Monday, April 14, 2014

Fairfield 8: Eight? Really?

In early November 2013 I returned yet again to Fairfield, Iowa, for a meditation intensive (the Invincible America Assembly, or IAA), for 7 days of Ayurvedic treatments at The Raj, and to see friends and poke around. Not that there was an abundance of free time between the IAA and The Raj. If you've been following this blog, you may wonder what I'll have to write about this time that hasn't already been said. So do I! But don't worry, instead of Fairfield for Spring 2014 I will go someplace I have never been before.

My first photo will be my favorite one from this trip. It's first so that it will be the displayed photo under 'Recent Posts' or 'Popular Posts.' A cyclist rides away from the Men's Dome, after evening program, in front of the Maharishi Tower of Invincibility. I saw this alignment one night, and kept an eye and my camera out for any re-occurrence. I captured this image a couple of days later.

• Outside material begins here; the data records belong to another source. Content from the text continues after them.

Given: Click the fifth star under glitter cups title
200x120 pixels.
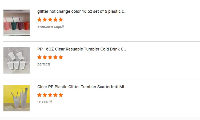Looking at the screenshot, I should point(61,20).
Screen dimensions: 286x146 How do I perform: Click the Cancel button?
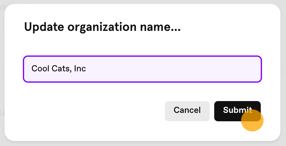pyautogui.click(x=187, y=111)
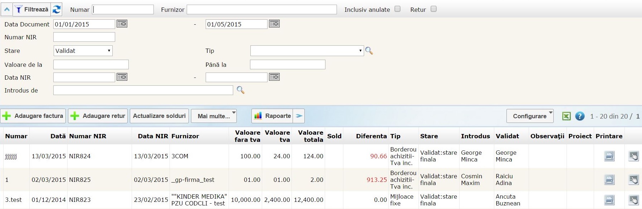This screenshot has width=642, height=209.
Task: Click into the Furnizor input field
Action: (262, 10)
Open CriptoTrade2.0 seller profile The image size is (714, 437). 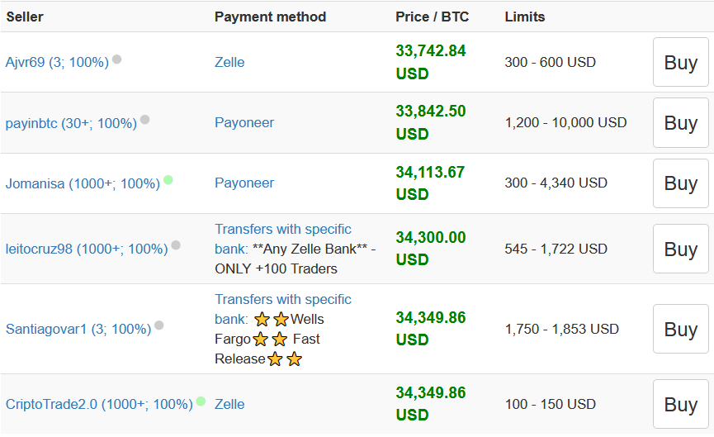(x=99, y=405)
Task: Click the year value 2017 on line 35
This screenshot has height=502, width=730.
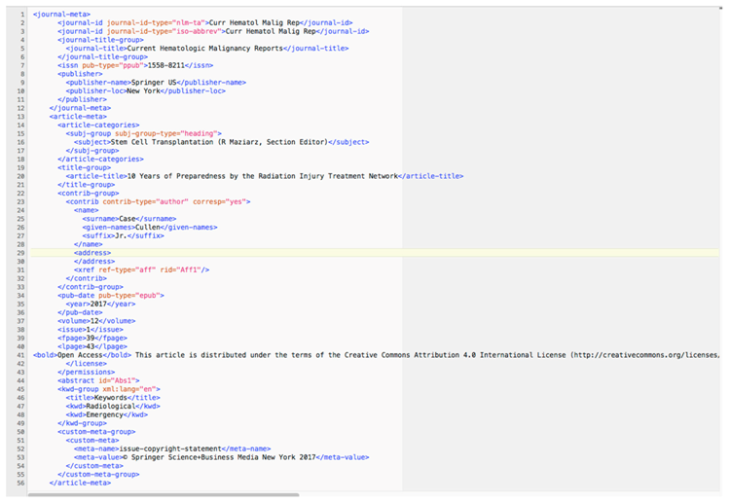Action: click(x=100, y=303)
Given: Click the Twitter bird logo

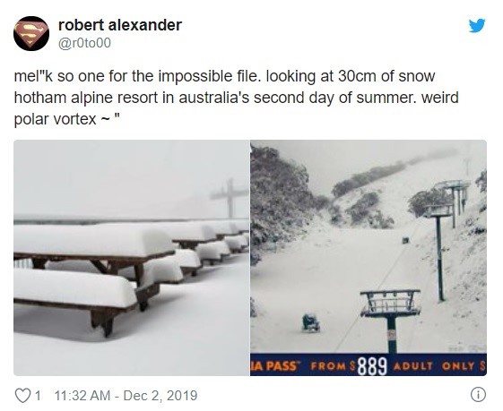Looking at the screenshot, I should tap(477, 26).
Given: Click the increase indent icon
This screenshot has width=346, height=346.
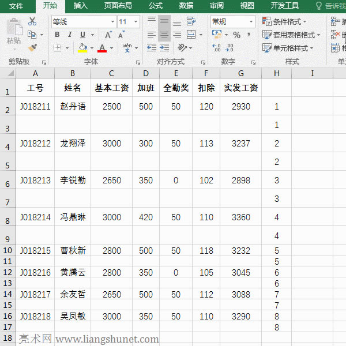Looking at the screenshot, I should [165, 48].
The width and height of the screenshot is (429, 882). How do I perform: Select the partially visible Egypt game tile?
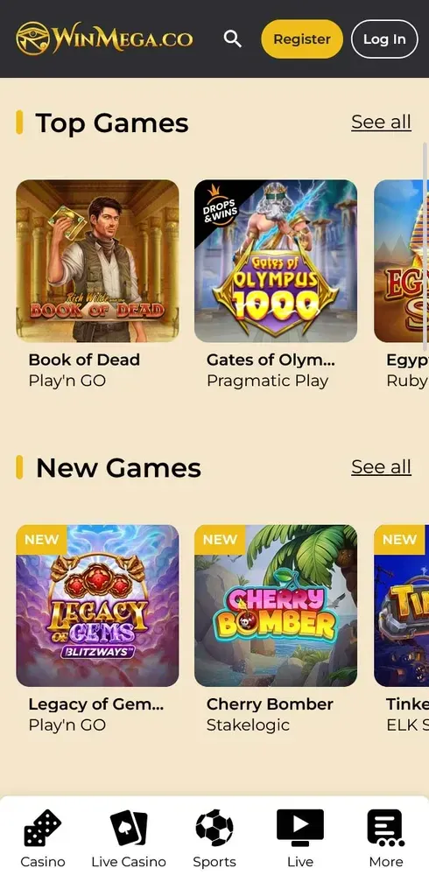[401, 261]
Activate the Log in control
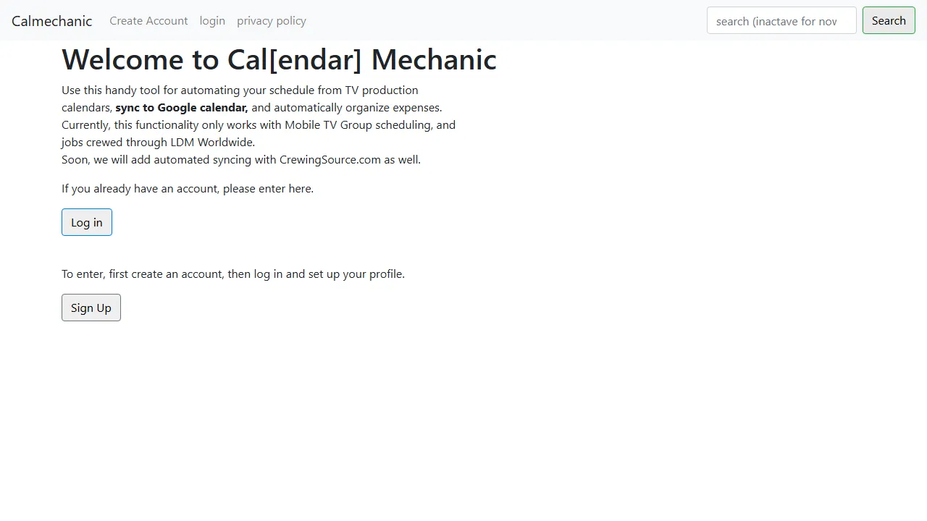Screen dimensions: 927x521 86,222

I roomed in a different place this time. I was north of the campus, in North Campus Village, instead of south. The building I was in contained several condos.

A short cut-through connects the North Campus Village with the Fairfield Loop Trail in several locations.

The new location changed my commute to and from the Golden Dome, which made it possible for me to notice the cyclist in front of the tower. When I arrived the trees in front of the Dome had changed color, but the leaves were still attached. This didn't last long.
The long driveway down to the Raj was brilliantly colored as well.
Here's a closeup.
For details about the Raj, I'll refer you to this post and this one. The staff was wonderful, as usual, and the treatments gave me a good "reset" of my physiology.

The store nearby to campus, Everybody's Whole Foods, was setting up a two-level railroad display for the holiday season.

The Sustainable Living Center on the MUM campus was now fully open for activities. Bob Argo, who came out to Fairfield with me, and our mutual friend in Fairfield, Cary Davis, and I took a walkthrough. Here is one of the classrooms.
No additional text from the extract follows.